第3話 混沌の世界

「ぷにぷにー」


 指先でつんつんと、赤い楕円形の、柔らかいクッションのようなものをつつきながら、わたしはこれからどうするか考えていた。

 どうでもいいことかもしれないけど、今わたしがつついているこの赤い楕円形のクッションのようなもの、なんか見たことあるなーとか思って記憶を探ってみたら、わたしが昔からよく食べていて愛着のあるグミに似ていたことだと分かった。


 似ていた、から、似過ぎている? と疑問形にまで進展できたところで、似ているを越えてまったく同じものなのだと、証拠はないけど決定づけてみた。

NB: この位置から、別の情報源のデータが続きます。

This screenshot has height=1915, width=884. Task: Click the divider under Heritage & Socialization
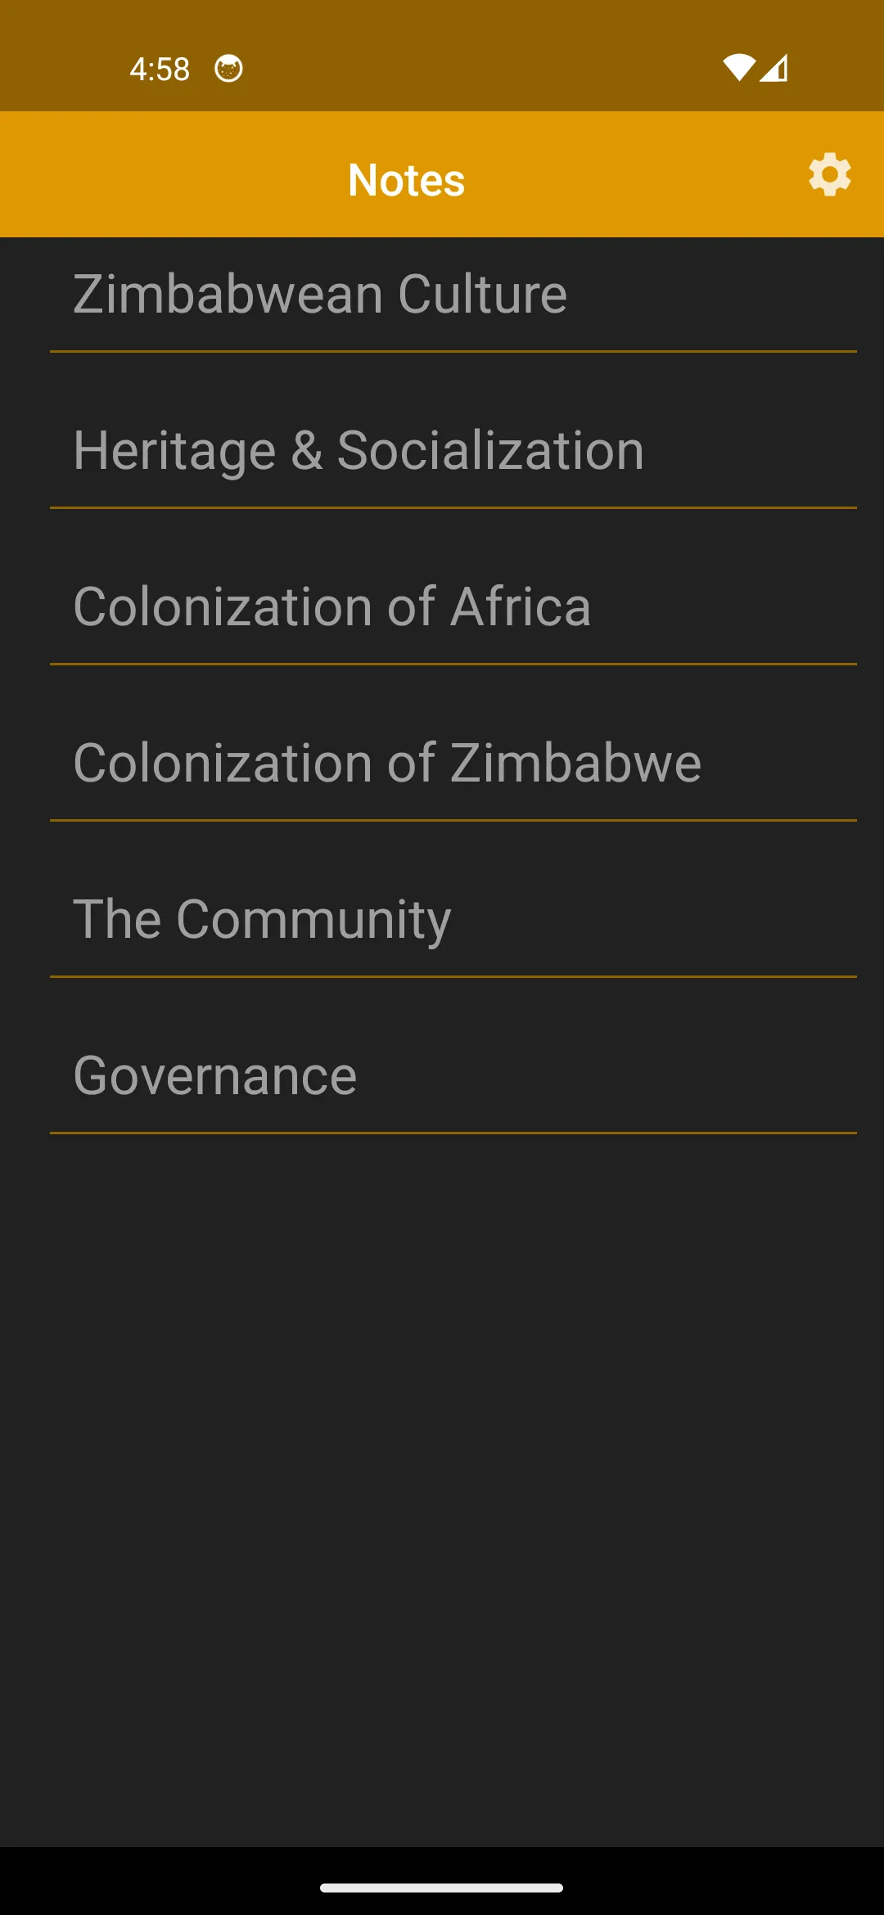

 感触とか、一緒なんだもん。このグミはわたしの体、半分ちょっとを越えた大きさを持っていて、今わたしはグミをぎゅーっと抱きしめている体勢である。

 弾力が直線的に直接、感じ取れて、これがまた昔に食べていたグミの食感、噛んだ時の弾力と似ていて、だから証拠を出せと言われたら、わたしの中の証言になってしまうけれど、出すとしたらこれを出すだろう。


 こればかりは本人しか分からないものである。

 第一、この場にわたししかいないこの状況で、証拠を並べて納得させる人物なんてのはわたししかいない。そのわたしが証言で納得できるのならばそれでいいし、実を言えばもう証拠なんていらなくとも、このグミが昔に食べていたあの思い出のグミと同一だ、なんてことは分かってしまっている。


 納得しているし。


 だから無駄な思考。さっきでさえ、既に容量オーバーなのにこれ以上ややこしくて複雑なことを頭の中にぶつけないでほしい……、いいじゃん、感覚的なことで。

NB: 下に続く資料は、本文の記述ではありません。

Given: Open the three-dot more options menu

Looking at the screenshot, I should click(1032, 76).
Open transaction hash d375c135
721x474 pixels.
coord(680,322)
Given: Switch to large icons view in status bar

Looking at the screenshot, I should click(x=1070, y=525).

 本能的に納得できればいいじゃん――と、全部が全部、自分発端で決着が自分という身勝手でわがままなわたしだけれど、そのわたしを許すも許さないも同じくわたしなので、なんかもうどうでもいい――。


 容量オーバーで、気力が消えた。


 グミをぎゅーっとさらに抱きしめて、背中から倒れ込む。

 マシュマロの地面だからできることだった――。

 手を天に伸ばしてみる。空に浮かぶ棒付きキャンディーを掴めるかな、と遠近法を使って握ってみるけれど、当たり前に引き寄せることはできない。


 夢の世界みたいでなんでもかんでも自分の思い通りになるのかなとか、都合の良いことを考えてみたけれど、どうやらそういうわけでもないようだった。

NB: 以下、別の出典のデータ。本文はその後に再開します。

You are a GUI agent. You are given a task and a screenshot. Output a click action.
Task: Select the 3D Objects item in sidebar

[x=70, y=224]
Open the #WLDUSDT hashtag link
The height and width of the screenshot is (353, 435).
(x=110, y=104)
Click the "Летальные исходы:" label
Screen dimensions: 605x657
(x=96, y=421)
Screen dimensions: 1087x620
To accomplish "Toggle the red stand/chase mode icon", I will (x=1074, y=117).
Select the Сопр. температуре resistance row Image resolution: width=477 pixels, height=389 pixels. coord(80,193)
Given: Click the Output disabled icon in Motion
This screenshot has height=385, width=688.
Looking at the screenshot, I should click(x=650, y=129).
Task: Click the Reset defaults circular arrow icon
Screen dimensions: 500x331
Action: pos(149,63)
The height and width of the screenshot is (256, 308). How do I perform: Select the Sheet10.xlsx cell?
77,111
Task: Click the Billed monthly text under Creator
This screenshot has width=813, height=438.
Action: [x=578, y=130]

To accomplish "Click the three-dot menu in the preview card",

 わたしの夢の世界……という可能性を考えてみたけど、さっき頬をつねってみたけど、現実世界には戻れなかったので、ああ、違うんだな、と頭が絶望に染まってしまった。

 でも、絶望とは言ったけど、そこまでの絶対絶命ってわけじゃない。


 気味が悪い程に好印象な夢――そう、好印象なのだ。

 別に危険があるわけじゃないし、不満があるわけでもない。


 わたしが気にしているのは今の場所や状況のことではなく、ここにわたしがいる過程であって、理由であって、これからではなくこれまでの詳細を知りたいだけなのだ。


 そこが分からないと、壊滅的に不安。


 絶望的と言うならばそこ――そこが一番、怖いところだった。


「……なんで、わたしだけ、いるんだろ――」


 目を覚ましたところから少し歩いてみたけど、空間が広いせいなのか、わたしの視界にわたし以外の人が現れることはなかった。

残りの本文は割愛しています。